-------- Stored rows
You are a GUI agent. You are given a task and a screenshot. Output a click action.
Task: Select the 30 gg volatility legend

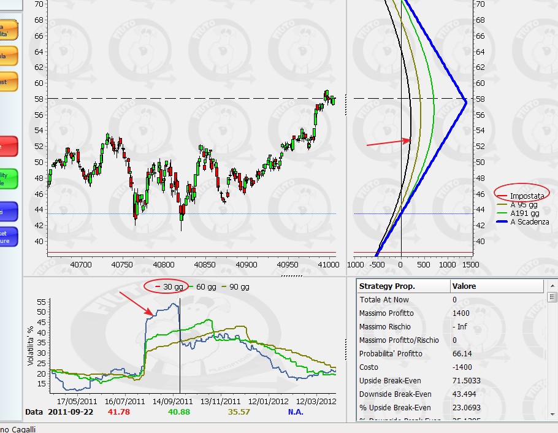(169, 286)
----------------
-------- Stored rows
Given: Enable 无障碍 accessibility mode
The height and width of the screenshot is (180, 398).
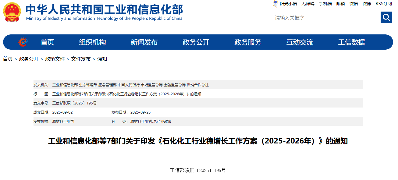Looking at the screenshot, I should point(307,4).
----------------
-------- Stored rows
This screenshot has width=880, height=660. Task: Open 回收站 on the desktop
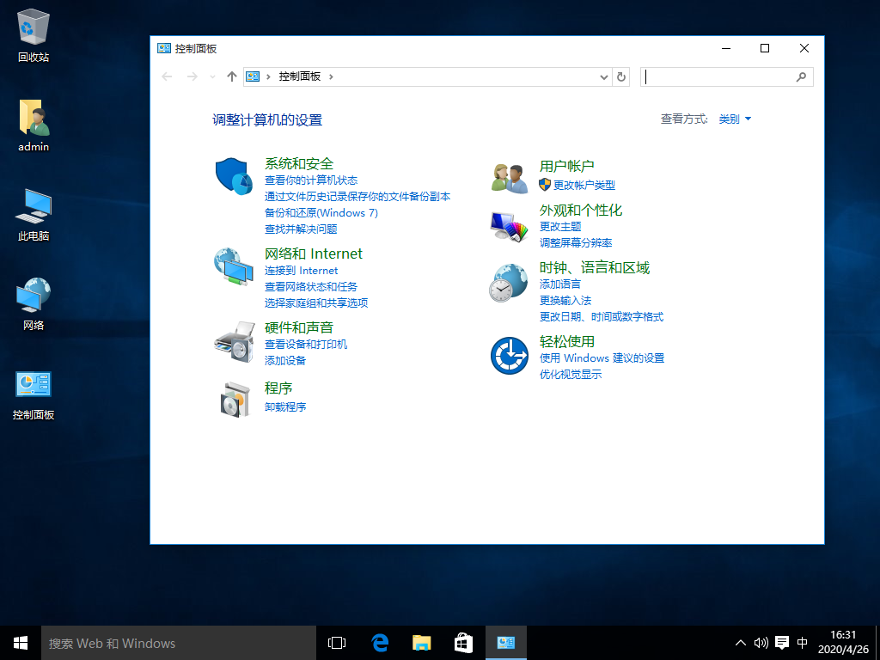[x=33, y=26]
----------------
Print the lines of the listing above that run from the line containing "Given: Enable 无障碍 accessibility mode" through the line containing "Looking at the", both ends included, and leave out the pictures.

> Exercise answer
Given: Enable 无障碍 accessibility mode
The height and width of the screenshot is (180, 398).
Looking at the screenshot, I should point(307,4).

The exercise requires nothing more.